If your self-talk is negative, it makes you perceive most of the events from a negative angle and could stress you out. You may start believing that other people are trying to trouble you, and everything is working against you. It makes you think that you are enough to handle the situations and bog you down with worries. You may miss acknowledging the positive side of the events. Negative self-talk could create a pattern of negative thinking that can consume you in idle time and hurt you in different ways.

On the other side, positive self-talk can boost your energy and equip you to face any situation. If you try to cultivate an, I can attitude, which could help you to take on the challenges. Positive self-talks are practiced by the athletes to increase the motivation, performance, and confidence to compete better.

The first step to break the habit of negative self-talk is to be aware of it. You need to pause your thoughts for a while and rewind the situation in your mind like a flashback. Observe your behavior and the feelings in those specific situations. It could provide you some clues about the thought patterns. Note them down. Think about how you would have felt better if the thoughts were different and better ones.

It is not possible to remove those negative thoughts and talk easily. We cannot have a vacuum in mind. The best way to do is to replace them with a positive one or a neutral one that can be of benefit to you.
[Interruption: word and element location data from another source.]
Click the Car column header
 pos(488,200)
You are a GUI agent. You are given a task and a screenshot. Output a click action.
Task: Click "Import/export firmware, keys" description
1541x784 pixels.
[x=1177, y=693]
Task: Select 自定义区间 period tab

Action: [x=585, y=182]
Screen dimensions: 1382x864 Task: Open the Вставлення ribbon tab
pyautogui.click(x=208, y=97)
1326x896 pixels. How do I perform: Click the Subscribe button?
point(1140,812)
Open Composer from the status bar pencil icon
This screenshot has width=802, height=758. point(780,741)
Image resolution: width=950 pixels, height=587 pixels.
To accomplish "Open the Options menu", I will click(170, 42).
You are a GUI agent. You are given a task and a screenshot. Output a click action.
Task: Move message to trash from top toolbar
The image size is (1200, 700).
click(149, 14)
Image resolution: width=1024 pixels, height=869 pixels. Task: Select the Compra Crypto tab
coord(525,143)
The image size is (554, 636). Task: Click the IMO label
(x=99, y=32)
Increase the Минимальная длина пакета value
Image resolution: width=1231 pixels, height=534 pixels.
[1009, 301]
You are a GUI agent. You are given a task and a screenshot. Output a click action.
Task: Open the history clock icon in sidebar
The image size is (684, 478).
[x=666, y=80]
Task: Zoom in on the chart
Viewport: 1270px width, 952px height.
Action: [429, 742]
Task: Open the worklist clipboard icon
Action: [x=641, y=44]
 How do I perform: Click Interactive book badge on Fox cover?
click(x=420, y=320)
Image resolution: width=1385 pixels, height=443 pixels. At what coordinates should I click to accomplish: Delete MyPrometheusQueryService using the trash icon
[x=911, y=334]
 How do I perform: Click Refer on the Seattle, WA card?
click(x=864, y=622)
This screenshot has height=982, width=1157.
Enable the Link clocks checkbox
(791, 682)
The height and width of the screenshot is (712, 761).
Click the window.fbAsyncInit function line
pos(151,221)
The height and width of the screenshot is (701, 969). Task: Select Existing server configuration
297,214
Tips to improve your self-talk:

  • Complete one thing in the morning that could help you to feel that you have accomplished something – Maybe an exercise regime, meditation, self-study, prayer, or some ritual of your choice.
  • Remember the good aspects of your life and be grateful for them – Writing a daily gratitude list or journal can be of help. Writing a journal will be of use in identifying the thought patterns also.
  • Take a dose of inspiring thoughts daily – A plenty of inspiring audiobooks and motivational talks are available on the Internet, which is of great use as we could allow some positivism to our mind while doing daily chores.
  • Listen or watch a humorous program that could draw a smile on your lips.
  • Affirmations – Repetition of appropriate thoughts could help us in achieving much more than just avoiding negative self-talk.
  • Be conscious of your thoughts, say Stop when you observe them in a negative direction and guide it towards the way which would be beneficial for you.
  • Whichever option you take, if you feel good continue till it becomes your second nature.

Charity begins at home. Let us be kind and enable ourselves to be happy and face the world in a better way.